Task to complete ▸
Look over the lines below. Report each one that includes the string "agent".

Records supplied ▸
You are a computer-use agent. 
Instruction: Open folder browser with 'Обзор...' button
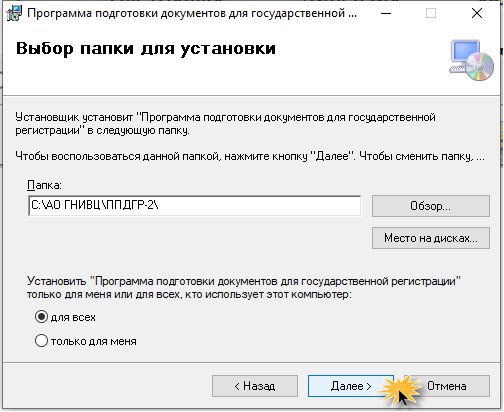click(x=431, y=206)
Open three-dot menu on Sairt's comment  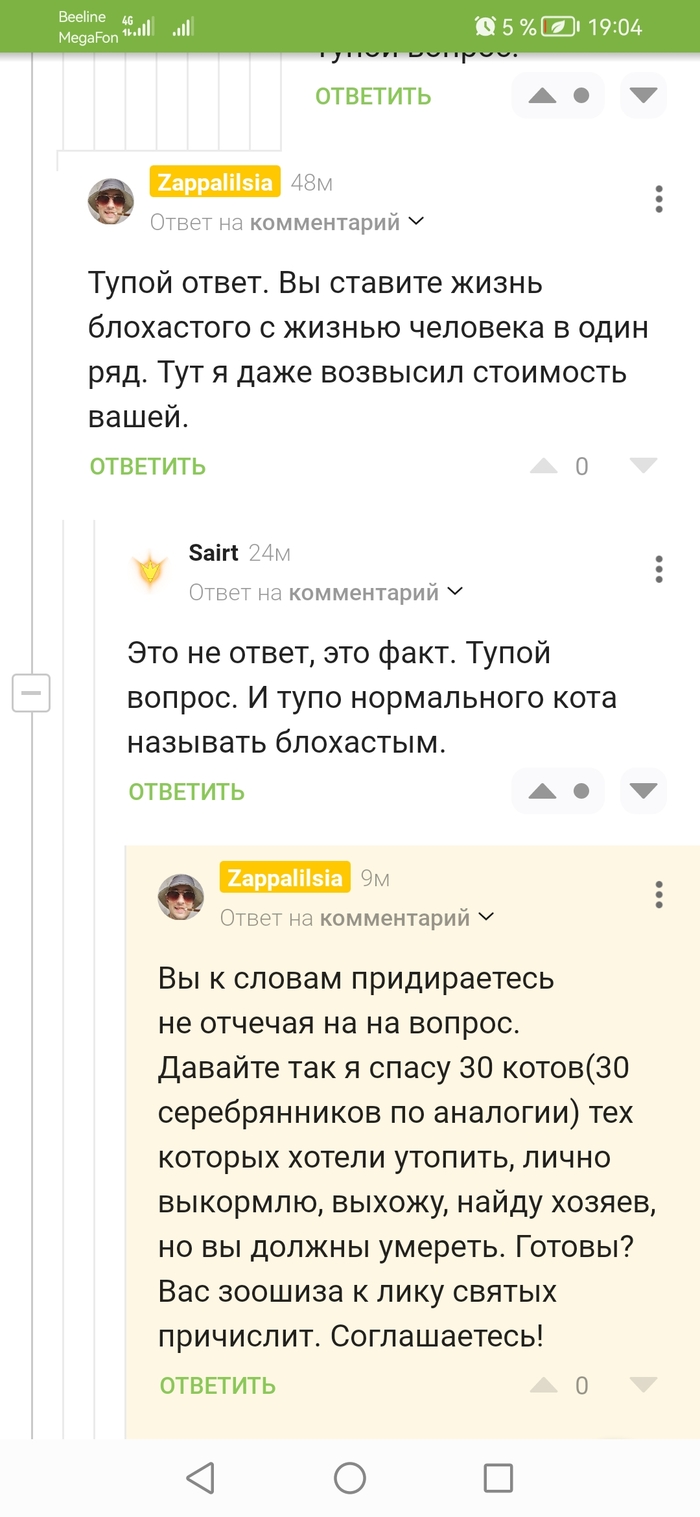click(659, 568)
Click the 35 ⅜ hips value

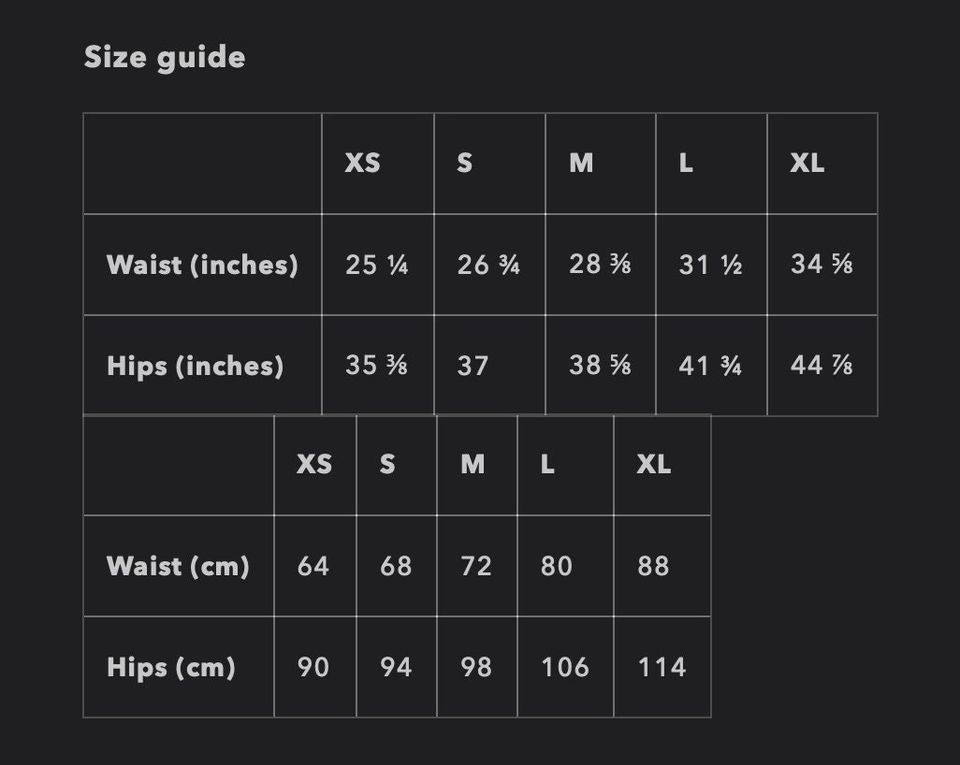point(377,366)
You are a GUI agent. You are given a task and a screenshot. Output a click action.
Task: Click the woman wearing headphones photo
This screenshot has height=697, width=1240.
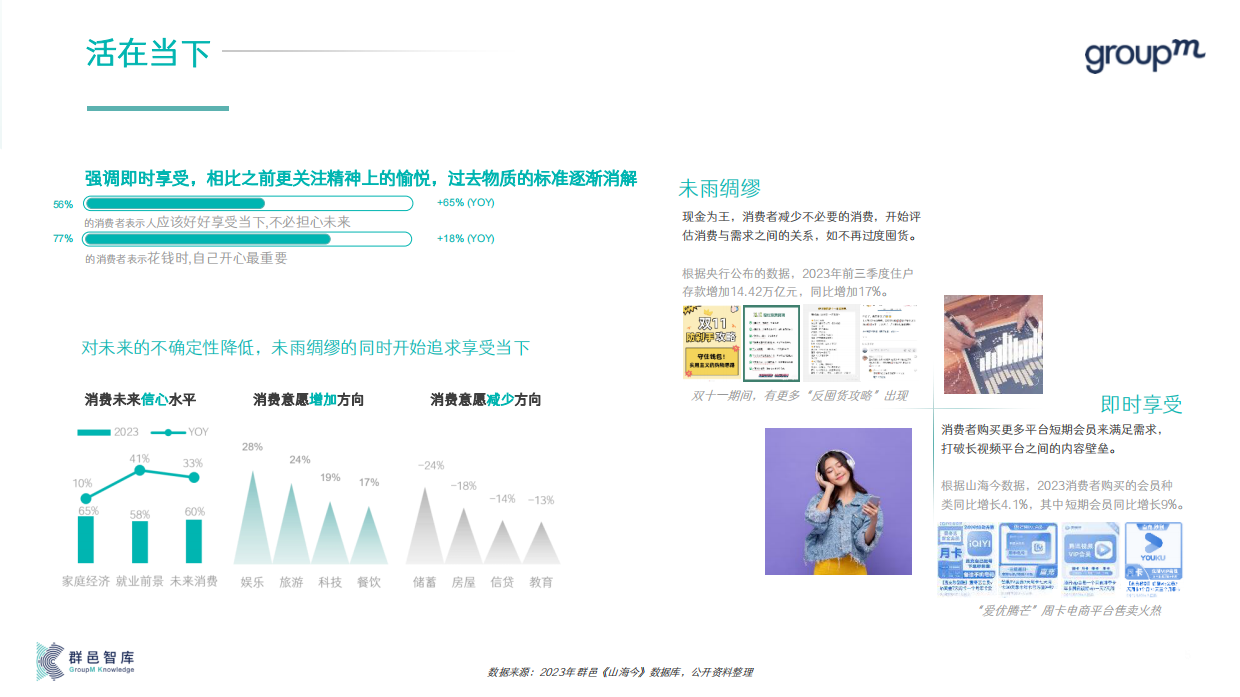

--

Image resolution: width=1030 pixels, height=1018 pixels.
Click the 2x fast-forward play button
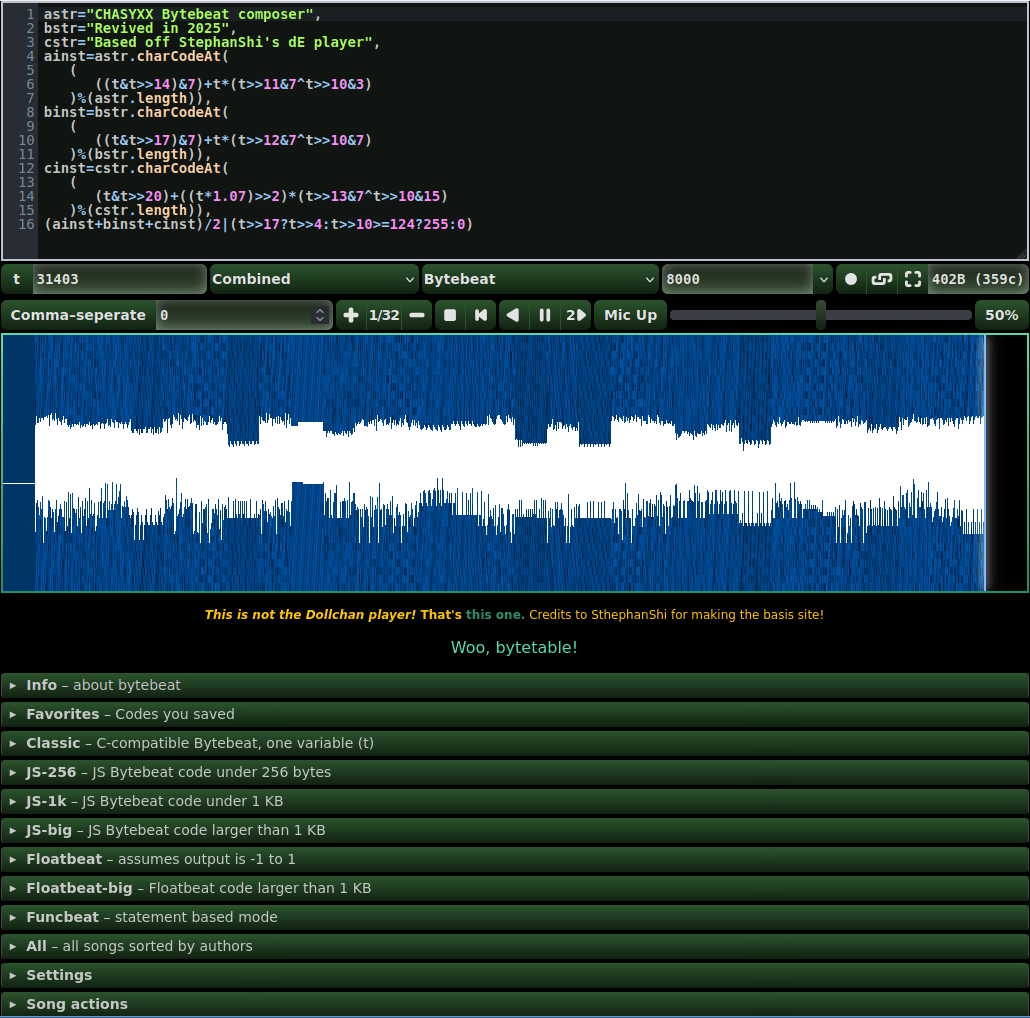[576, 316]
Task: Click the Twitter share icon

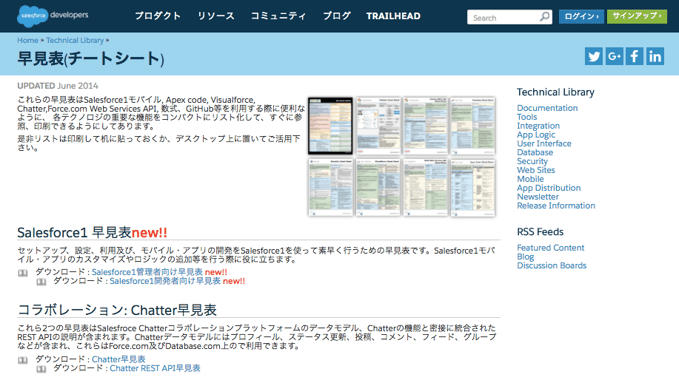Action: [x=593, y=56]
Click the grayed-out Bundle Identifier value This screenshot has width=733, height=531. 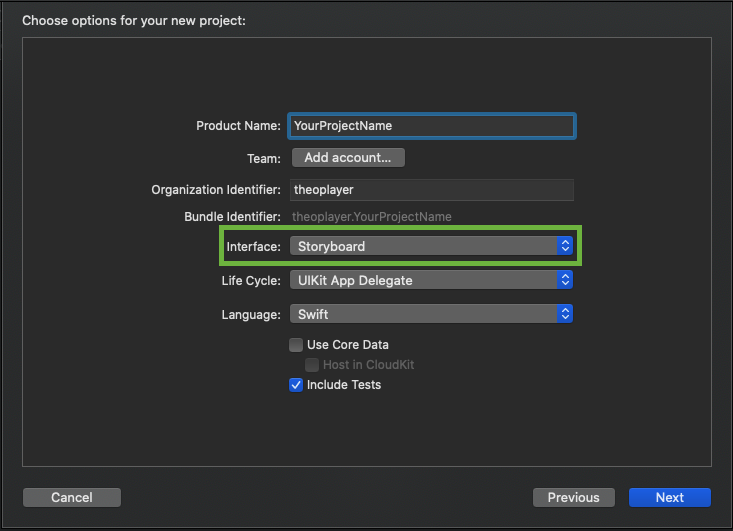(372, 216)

---

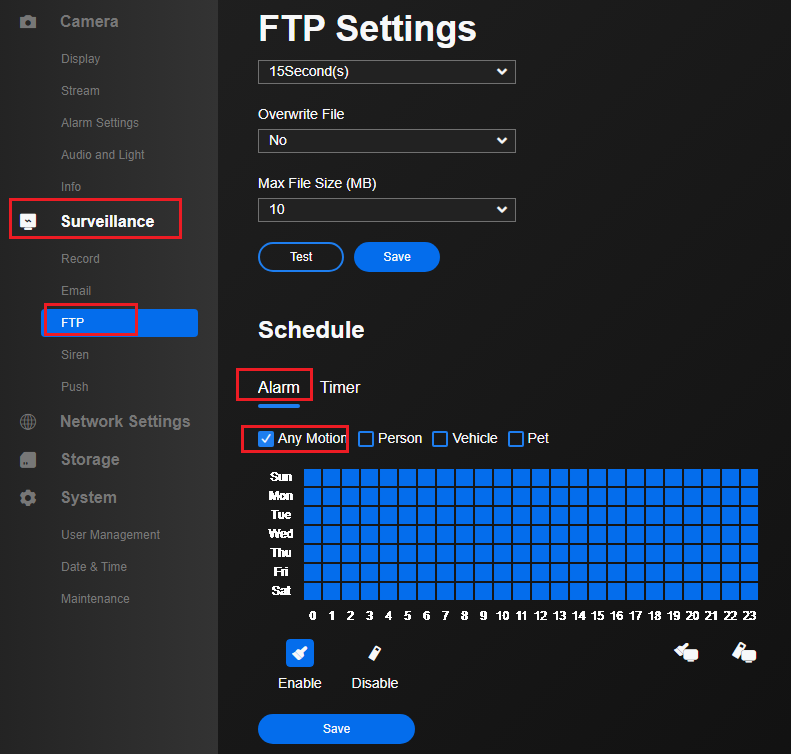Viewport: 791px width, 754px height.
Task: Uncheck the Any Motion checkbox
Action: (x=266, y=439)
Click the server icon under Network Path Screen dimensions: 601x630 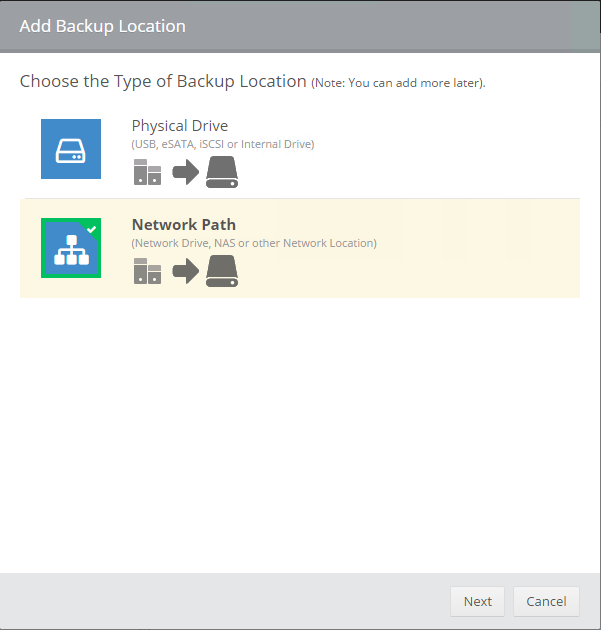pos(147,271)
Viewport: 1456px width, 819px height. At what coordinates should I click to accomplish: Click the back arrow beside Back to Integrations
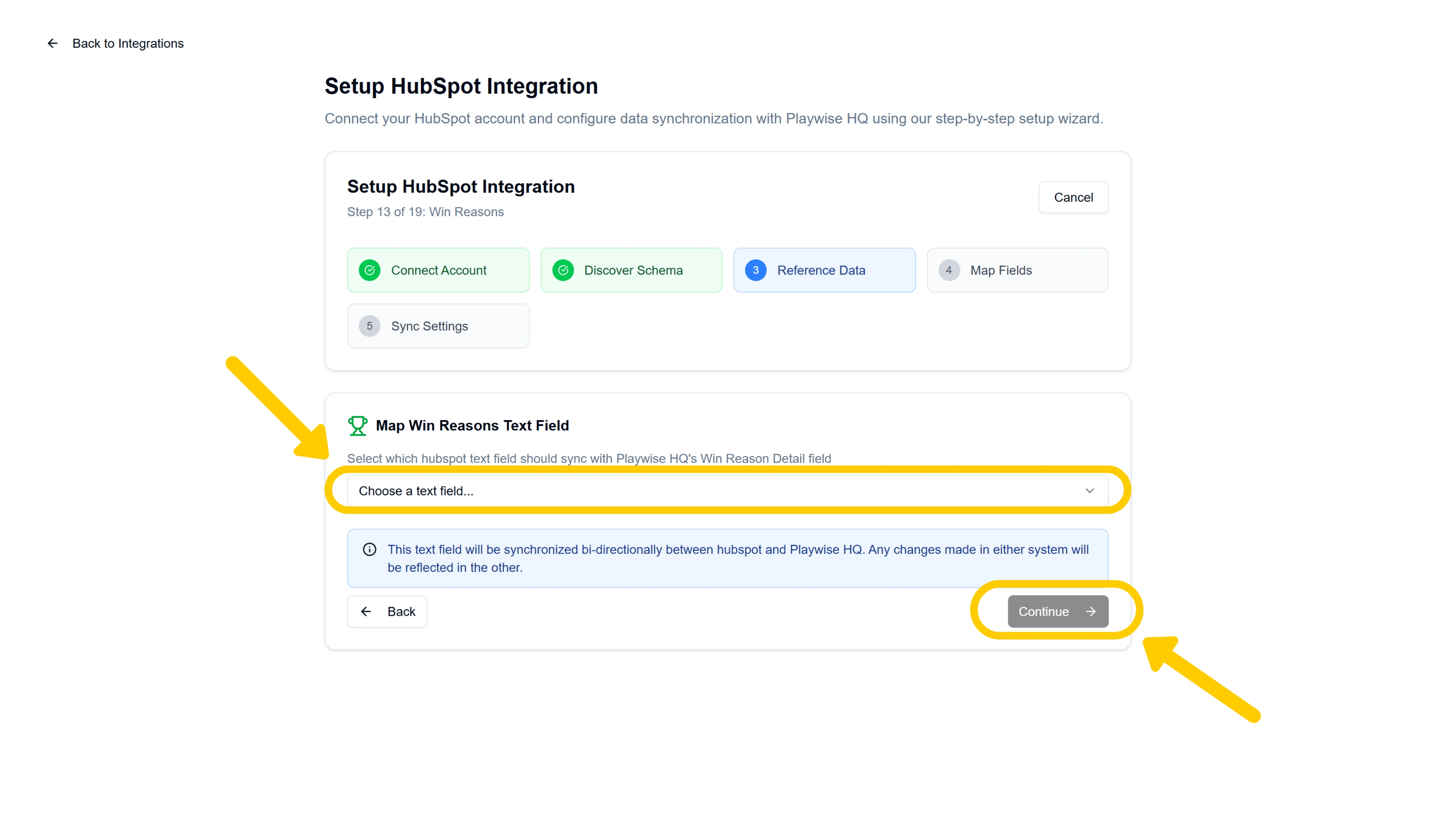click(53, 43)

Expected answer ▸
You are a computer-use agent. 
You are a GUI agent. You are given a task and a screenshot. Output a click action.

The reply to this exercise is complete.